O Vinci Imóveis Urbanos Fundo de Investimento Imobiliário (VIUR11) divulgou fato relevante informando a ocorrência de inadimplência no pagamento de aluguel referente ao mês de dezembro de 2025. O atraso está relacionado ao contrato de locação do empreendimento FACAMP, localizado no município de Campinas, no interior do estado de São Paulo.
Segundo o comunicado, o imóvel é atualmente locado de forma exclusiva à FACAMP, e o valor não quitado corresponde ao aluguel com vencimento no último mês do ano. A informação foi divulgada pela Vinci Real Estate Gestora de Recursos, responsável pela gestão do fundo, em conjunto com o Banco Daycoval, administrador do FII.
Gestora iniciou medidas para proteger interesses do fundo
De acordo com a administração do VIUR11, providências já estão sendo adotadas para resguardar os interesses dos cotistas. As medidas incluem a análise e eventual adoção de ações legais cabíveis diante do descumprimento contratual por parte do locatário.
A gestora ressaltou que acompanha o caso de forma ativa e que o processo seguirá os trâmites previstos em contrato e na legislação aplicável. Novas atualizações deverão ser divulgadas ao mercado à medida que houver avanços relevantes nas tratativas ou no âmbito judicial.
Contrato conta com seguro fiança como garantia
O contrato de locação do empreendimento FACAMP possui garantia por meio de seguro fiança. Conforme informado no fato relevante, a apólice oferece cobertura equivalente a até 12 aluguéis vigentes, observadas as condições usualmente aplicáveis a esse tipo de instrumento.
A eventual execução dessa garantia dependerá do cumprimento dos requisitos previstos no contrato e nas regras da seguradora. Esse mecanismo é comumente utilizado no mercado imobiliário como forma de mitigar riscos associados a inadimplência de locatários.
Possibilidade de ação de despejo segue em avaliação
Além da análise sobre o acionamento do seguro fiança, o fundo informou que poderá adotar medidas adicionais, incluindo a eventual propositura de ação de despejo, caso o inadimplemento não seja regularizado.

> [Dados para análise]
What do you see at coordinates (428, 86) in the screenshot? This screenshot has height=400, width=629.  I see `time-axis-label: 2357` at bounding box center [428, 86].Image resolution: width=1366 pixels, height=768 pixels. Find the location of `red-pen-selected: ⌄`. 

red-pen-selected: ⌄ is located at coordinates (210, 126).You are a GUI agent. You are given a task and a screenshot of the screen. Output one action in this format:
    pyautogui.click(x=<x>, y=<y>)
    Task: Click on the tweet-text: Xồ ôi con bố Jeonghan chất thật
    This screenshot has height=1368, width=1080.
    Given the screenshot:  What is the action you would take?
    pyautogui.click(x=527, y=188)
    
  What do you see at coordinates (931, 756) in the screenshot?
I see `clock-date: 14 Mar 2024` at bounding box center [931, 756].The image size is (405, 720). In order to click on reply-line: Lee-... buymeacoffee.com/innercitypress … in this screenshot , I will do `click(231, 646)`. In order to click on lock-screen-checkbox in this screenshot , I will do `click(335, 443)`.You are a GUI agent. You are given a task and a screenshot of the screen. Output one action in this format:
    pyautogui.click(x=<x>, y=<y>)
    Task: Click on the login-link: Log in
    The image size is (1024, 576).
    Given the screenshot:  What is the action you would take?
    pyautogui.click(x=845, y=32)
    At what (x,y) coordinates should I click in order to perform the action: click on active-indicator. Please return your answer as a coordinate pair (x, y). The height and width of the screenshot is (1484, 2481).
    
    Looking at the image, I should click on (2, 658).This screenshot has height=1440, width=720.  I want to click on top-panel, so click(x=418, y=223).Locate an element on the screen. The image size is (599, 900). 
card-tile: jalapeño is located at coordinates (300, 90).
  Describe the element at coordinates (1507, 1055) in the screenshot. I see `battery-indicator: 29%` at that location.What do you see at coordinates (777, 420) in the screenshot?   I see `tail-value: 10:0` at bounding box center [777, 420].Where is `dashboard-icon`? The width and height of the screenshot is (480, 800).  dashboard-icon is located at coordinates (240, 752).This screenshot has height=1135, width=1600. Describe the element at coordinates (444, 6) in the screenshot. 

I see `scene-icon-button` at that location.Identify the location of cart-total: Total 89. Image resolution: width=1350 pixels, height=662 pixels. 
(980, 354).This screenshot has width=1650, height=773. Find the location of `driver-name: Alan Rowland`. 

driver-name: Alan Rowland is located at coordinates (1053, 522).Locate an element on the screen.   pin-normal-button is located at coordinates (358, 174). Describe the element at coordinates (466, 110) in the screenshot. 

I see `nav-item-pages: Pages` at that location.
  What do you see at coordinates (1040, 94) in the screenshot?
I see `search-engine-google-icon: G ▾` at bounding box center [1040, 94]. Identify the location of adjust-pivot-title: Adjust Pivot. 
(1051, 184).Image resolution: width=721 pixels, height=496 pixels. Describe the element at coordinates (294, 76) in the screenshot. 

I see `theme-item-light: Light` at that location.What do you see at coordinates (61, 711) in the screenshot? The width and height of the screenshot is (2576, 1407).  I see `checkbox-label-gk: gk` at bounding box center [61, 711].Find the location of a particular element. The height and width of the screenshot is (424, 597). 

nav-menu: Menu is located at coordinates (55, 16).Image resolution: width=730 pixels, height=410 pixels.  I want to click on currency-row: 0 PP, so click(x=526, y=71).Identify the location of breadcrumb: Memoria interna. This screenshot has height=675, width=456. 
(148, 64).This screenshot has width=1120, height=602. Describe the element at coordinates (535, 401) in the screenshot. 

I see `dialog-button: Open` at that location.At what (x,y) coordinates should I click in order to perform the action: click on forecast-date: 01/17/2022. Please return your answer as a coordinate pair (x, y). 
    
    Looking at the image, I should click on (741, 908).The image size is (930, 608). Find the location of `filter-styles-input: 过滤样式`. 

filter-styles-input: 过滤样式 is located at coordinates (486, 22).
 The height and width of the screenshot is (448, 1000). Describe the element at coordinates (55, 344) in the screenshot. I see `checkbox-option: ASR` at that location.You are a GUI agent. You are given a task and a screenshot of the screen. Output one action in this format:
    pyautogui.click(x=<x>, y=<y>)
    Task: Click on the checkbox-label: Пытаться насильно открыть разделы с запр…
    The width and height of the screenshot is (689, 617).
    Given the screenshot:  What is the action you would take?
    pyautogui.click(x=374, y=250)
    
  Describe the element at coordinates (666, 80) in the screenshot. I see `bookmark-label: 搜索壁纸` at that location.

> [Ordem de trabalho] Prossiga com o texto sobre a inadimplência do aluguel no VIUR11, começando logo depois da última frase apresentada.

> [Resultado da tarefa]
A administradora e a gestora destacaram que qualquer avanço relevante nesse sentido será comunicado aos cotistas e ao mercado por meio de novos comunicados, mantendo a transparência sobre o andamento do caso.
Impacto operacional segue em acompanhamento
Situações de inadimplência fazem parte dos riscos inerentes à atividade de locação imobiliária, especialmente em contratos de ocupação exclusiva. Por esse motivo, eventos dessa natureza costumam ser acompanhados de perto pelos investidores, tanto pelo possível impacto no fluxo de receitas quanto pelas medidas adotadas pela gestão.
No caso do VIUR11, a existência de garantias contratuais e a atuação ativa da gestora são pontos observados dentro do contexto operacional do fundo.
Contexto do mercado e perspectivas
O comunicado ocorre após um ano considerado desafiador para o mercado de fundos imobiliários. Em 2025, o ambiente de juros elevados e inflação pressionada trouxe desafios adicionais para a operação e renegociação de contratos no setor imobiliário.
Para 2026, o mercado segue atento à evolução do cenário macroeconômico e à capacidade dos fundos de administrarem riscos operacionais, como inadimplência e vacância. A condução desses eventos passa a ser analisada como parte da estratégia de gestão e governança dos fundos imobiliários.
O VIUR11 informou que continuará mantendo seus cotistas e o mercado atualizados sobre a evolução das medidas adotadas e o eventual recebimento dos valores devidos.